A new piece of European legislation comes into force on 25th May which will affect every business in Europe and many beyond. The GDPR (General Data Protection Regulations) intends to unify the legislation on data protection throughout the EU. What is concerning is that many businesses do not seem aware of the changes, of the action they should be taking or the large fines (up to 20 million euros) that they may face.
The first place to go for information is the Information Commissioner’s website at www.ico.org.uk where there is, quite frankly, a frightening amount of information on GDPR. Whilst you should take the time to read through this and check your compliancy with GDPR before it comes into force in May, I will attempt to summarise some of the key points for the smallest businesses, although you should check this advice and if you are not sure on any point consult a solicitor or other suitable advisor.
What data is covered by GDPR?
The legislation applies to personal data. At the most basic this is a name, an address, email address or any other information that can be related to a name. Even information that has been given a pseudonym can be included if it’s possible to guess who the data relates to. Electronic and paper data is covered by GDPR.
All businesses are vulnerable to data attacks, or breaches. We have all heard horror stories of businesses having data stolen and the consequences of this to the individuals who have had their data taken. No business is too small not to be a target and hackers, particularly, may target smaller businesses as they often have less protection.
Under GDPR, most breaches will have to be reported within 72 hours and if it’s a serious breach all the affected individuals will also have to be contacted. Full details of the breach will have to be provided.
The time to examine your email, online storage, computer systems, mobile phone security, paper filing and other systems is now.
If you send marketing material to any individuals, you will need to obtain their express consent. This means that you need to ask everyone on your list to take action, such as confirming that they wish to continue to receive information from you by ticking a box or clicking a link.
If you have a website you may need to update your privacy statement and your terms and conditions. You may also be advised to write a security policy.
Registration with the ICO
Many small businesses will be exempt from registering as a data controller, but you should check with the ICO. If you need to register there is a £35.00 fee. Don’t fall for one of the many registration scams out there which will relieve you of far more, contact the ICO on their helpline number 0303 123 1113.
How do I Prepare?
In order to prepare for GDPR, as already mentioned you should read through the information on the ICO website and then decide what action you need to take. Think about how you collect data, how you store it and how you can protect it, to start with. Write down each area you need to consider, then what action you need to take and keep this document safe.

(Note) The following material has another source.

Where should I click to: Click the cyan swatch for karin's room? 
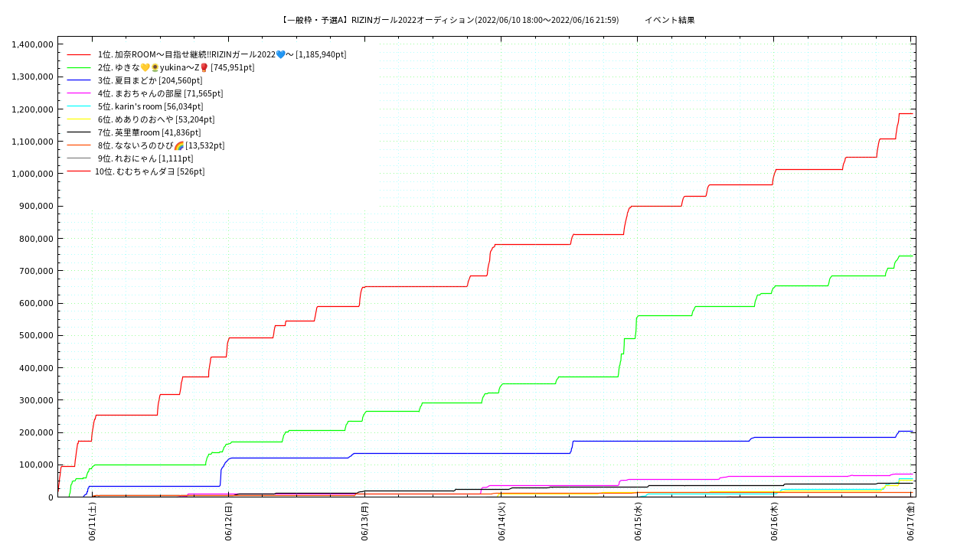79,106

It is now late in the day and preparing for GDPR can take up a lot of valuable time, but it is always better to be prepared than to suffer the consequences of a serious breach and what could be a very nasty fine.
At Turl & Co we have been preparing for GDPR for some time and will have new processes in place in time for the May introduction. This will mean that we may soon be contact you to request that you consent to stay in our email list and may mean that in the future you will need to enter a password to see confidential information that we send you.